Gillen spricht von Finks "Wendehals-Politik"

 Er wirft SPD-Chefin Monika Fink „Wendehals-Politik“ vor: Heiner Gillen. Foto: TV-Archiv

Er wirft SPD-Chefin Monika Fink „Wendehals-Politik“ vor: Heiner Gillen. Foto: TV-Archiv



"Aufgrund der Erfahrungen, die wir über die Jahre mit dem Bürgermeister gemacht haben, bezweifeln wir, dass mit Streit ein echter Politikwechsel zu machen ist", sagt Steffen. Beispiele dafür seien die enge Zusammenarbeit von Streit mit der CDU auf Kreisebene, und dass auf Stadtebene Streit meist nicht auf die Anregungen der SPD eingegangen sind. Ob Privatisierung der Bauland-Erschließung, Stadtentwicklung (etwa, wenn es um den Erhalt des Postgebäudes geht, für den SPD und Grüne eintreten) oder die fliegerische Nutzung - einig sind sich SPD und Streit selten.

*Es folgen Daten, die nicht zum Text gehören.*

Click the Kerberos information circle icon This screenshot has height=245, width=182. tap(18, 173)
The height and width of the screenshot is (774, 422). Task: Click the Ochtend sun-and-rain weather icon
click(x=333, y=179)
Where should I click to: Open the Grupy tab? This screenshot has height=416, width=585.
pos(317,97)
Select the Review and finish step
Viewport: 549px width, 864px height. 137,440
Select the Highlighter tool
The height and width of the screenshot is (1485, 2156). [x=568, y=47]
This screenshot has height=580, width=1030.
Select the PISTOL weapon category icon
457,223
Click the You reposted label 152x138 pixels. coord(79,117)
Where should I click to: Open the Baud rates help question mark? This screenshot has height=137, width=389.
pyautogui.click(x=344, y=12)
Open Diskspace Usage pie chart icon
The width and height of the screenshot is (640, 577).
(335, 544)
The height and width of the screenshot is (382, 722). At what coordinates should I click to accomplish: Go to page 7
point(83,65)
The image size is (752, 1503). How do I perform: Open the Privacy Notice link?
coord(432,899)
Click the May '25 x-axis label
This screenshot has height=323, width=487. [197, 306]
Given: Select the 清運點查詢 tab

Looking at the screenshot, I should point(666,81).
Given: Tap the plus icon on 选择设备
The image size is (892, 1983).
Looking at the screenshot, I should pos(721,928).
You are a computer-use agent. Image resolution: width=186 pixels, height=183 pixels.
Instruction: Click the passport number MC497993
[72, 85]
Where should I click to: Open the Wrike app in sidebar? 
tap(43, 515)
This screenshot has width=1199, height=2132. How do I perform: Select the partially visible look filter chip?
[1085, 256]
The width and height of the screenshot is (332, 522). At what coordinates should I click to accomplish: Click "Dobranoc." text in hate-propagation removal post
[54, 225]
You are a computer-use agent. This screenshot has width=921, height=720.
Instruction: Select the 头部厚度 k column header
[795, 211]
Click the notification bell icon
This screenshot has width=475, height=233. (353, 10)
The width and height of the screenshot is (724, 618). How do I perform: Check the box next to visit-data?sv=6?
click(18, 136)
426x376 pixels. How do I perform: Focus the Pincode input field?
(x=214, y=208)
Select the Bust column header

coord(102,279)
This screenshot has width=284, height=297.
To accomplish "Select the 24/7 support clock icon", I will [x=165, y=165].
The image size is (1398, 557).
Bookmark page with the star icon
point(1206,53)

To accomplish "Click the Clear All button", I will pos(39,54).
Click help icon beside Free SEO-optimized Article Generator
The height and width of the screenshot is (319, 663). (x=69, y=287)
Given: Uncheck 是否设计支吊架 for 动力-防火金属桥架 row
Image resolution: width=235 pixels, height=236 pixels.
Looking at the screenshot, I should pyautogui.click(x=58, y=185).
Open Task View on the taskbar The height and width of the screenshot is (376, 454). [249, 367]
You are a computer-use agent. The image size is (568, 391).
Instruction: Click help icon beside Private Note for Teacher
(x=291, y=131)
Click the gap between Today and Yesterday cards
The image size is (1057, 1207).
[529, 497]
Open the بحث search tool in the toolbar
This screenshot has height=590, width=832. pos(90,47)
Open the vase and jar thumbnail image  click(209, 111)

Heiner Gillen, langjähriger Vorsitzender des SPD-Ortsvereins, der zuletzt mit 100 Prozent der Stimmen als Zweiter Vorsitzender bestätigt wurde, hat auch Probleme mit Streits Politik: "Einst wollte er die Landkreise auflösen, dann forderte er höhere Steuereinnahmen für die Kreise, nun will er Landrat werden." Doch ausgetreten aus der SPD ist er nicht wegen Streit, sondern wegen Fink: "Wir hätten ehrlich sagen sollen, das wir keinen eigenen Landratskandidaten haben. Dieses Salto-Mortale von Fink, dann doch Streit zu unterstützen, war eine Kröte, die ich nicht schlucken wollte." Gillen spricht von einer "Wendehals-Politik" von Fink. Unprofessionell findet er, dass es zu wichtigen Themen zwischen Kreis-SPD und Streit noch nicht mal Absprachen gebe. Gillen: "Wie wollen die zusammenarbeiten, wenn die bei so wichtigen Themen völlig überkreuz liegen?" Weil Gillen für eine weitere Mitarbeit in der SPD keine Basis mehr sieht, ist er ausgetreten. Das bedauert SPD-Ortsvereinsvorsitzende Steffen sehr: "Wir verlieren mit ihm einen geradlinigen Kämpfer, der immer deutliche Worte gesprochen hat." Gelassen reagiert auf die SPD-internen Unstimmigkeiten Landrats-Kandidat Streit: "Für mich gilt die Aussage des Kreisvorstands, der seine Unterstützung zugesagt hat. Einzelne Mitglieder mögen das anders sehen und bewerten, das ist ihr gutes Recht." Monika Fink war gestern nicht zu erreichen.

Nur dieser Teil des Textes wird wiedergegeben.